* _WHAT YOU ARE ASKED TO DO_
Copy out the data line by line exactly, from its start to the line bearing "Installation (31, 350)", inclusive.

Start of Block

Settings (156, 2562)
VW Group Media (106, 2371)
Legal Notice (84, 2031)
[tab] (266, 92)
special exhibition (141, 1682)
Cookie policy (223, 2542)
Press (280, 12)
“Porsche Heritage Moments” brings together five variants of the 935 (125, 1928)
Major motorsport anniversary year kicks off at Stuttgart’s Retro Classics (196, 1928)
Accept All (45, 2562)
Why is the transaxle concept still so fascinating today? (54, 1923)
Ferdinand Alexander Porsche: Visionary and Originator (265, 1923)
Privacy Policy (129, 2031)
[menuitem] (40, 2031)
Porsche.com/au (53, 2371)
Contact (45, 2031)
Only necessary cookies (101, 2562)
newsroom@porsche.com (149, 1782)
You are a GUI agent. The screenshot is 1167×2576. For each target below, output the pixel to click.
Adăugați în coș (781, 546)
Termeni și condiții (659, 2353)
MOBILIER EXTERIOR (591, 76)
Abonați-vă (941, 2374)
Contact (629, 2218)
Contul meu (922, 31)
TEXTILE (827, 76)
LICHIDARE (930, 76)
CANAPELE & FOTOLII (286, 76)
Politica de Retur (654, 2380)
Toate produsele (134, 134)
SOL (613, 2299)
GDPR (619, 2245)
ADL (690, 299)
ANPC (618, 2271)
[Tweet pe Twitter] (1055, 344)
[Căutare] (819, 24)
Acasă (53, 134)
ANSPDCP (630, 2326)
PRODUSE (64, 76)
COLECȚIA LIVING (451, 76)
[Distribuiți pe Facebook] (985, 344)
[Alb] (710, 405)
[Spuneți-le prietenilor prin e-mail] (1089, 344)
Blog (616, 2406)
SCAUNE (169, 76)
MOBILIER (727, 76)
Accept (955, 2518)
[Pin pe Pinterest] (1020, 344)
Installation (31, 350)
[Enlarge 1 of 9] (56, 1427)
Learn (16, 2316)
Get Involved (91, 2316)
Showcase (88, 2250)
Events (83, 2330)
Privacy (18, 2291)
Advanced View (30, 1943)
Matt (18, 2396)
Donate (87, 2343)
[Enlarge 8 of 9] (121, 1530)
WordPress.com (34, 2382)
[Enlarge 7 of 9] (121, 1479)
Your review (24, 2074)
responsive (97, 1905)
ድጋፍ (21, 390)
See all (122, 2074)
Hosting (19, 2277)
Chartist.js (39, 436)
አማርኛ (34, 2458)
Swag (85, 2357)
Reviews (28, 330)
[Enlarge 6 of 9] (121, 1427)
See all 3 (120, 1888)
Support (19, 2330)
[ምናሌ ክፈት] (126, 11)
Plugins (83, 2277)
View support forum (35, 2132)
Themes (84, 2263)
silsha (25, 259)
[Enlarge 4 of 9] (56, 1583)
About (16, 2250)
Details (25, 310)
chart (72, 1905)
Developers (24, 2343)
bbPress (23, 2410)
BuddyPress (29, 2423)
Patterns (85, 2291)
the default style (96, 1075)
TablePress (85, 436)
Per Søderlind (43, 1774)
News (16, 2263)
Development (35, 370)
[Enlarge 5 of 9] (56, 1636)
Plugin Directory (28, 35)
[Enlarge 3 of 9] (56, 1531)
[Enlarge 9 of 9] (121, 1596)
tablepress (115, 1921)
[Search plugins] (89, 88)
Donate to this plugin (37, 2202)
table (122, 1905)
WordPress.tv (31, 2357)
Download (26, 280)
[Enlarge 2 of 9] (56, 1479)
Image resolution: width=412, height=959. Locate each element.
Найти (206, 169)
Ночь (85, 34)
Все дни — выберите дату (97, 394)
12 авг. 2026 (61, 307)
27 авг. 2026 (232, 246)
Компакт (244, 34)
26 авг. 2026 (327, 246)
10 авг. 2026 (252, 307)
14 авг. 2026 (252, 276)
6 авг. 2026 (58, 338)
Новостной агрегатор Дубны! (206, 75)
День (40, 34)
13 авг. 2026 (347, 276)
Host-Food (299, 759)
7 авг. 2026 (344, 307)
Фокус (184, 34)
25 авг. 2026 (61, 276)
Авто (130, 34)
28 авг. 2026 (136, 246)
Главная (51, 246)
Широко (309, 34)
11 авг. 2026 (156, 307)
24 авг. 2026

End of Block

* _YOUR RESPONSE_
Settings (156, 2562)
VW Group Media (106, 2371)
Legal Notice (84, 2031)
[tab] (266, 92)
special exhibition (141, 1682)
Cookie policy (223, 2542)
Press (280, 12)
“Porsche Heritage Moments” brings together five variants of the 935 (125, 1928)
Major motorsport anniversary year kicks off at Stuttgart’s Retro Classics (196, 1928)
Accept All (45, 2562)
Why is the transaxle concept still so fascinating today? (54, 1923)
Ferdinand Alexander Porsche: Visionary and Originator (265, 1923)
Privacy Policy (129, 2031)
[menuitem] (40, 2031)
Porsche.com/au (53, 2371)
Contact (45, 2031)
Only necessary cookies (101, 2562)
newsroom@porsche.com (149, 1782)
You are a GUI agent. The screenshot is 1167×2576. For each target below, output the pixel to click.
Adăugați în coș (781, 546)
Termeni și condiții (659, 2353)
MOBILIER EXTERIOR (591, 76)
Abonați-vă (941, 2374)
Contact (629, 2218)
Contul meu (922, 31)
TEXTILE (827, 76)
LICHIDARE (930, 76)
CANAPELE & FOTOLII (286, 76)
Politica de Retur (654, 2380)
Toate produsele (134, 134)
SOL (613, 2299)
GDPR (619, 2245)
ADL (690, 299)
ANPC (618, 2271)
[Tweet pe Twitter] (1055, 344)
[Căutare] (819, 24)
Acasă (53, 134)
ANSPDCP (630, 2326)
PRODUSE (64, 76)
COLECȚIA LIVING (451, 76)
[Distribuiți pe Facebook] (985, 344)
[Alb] (710, 405)
[Spuneți-le prietenilor prin e-mail] (1089, 344)
Blog (616, 2406)
SCAUNE (169, 76)
MOBILIER (727, 76)
Accept (955, 2518)
[Pin pe Pinterest] (1020, 344)
Installation (31, 350)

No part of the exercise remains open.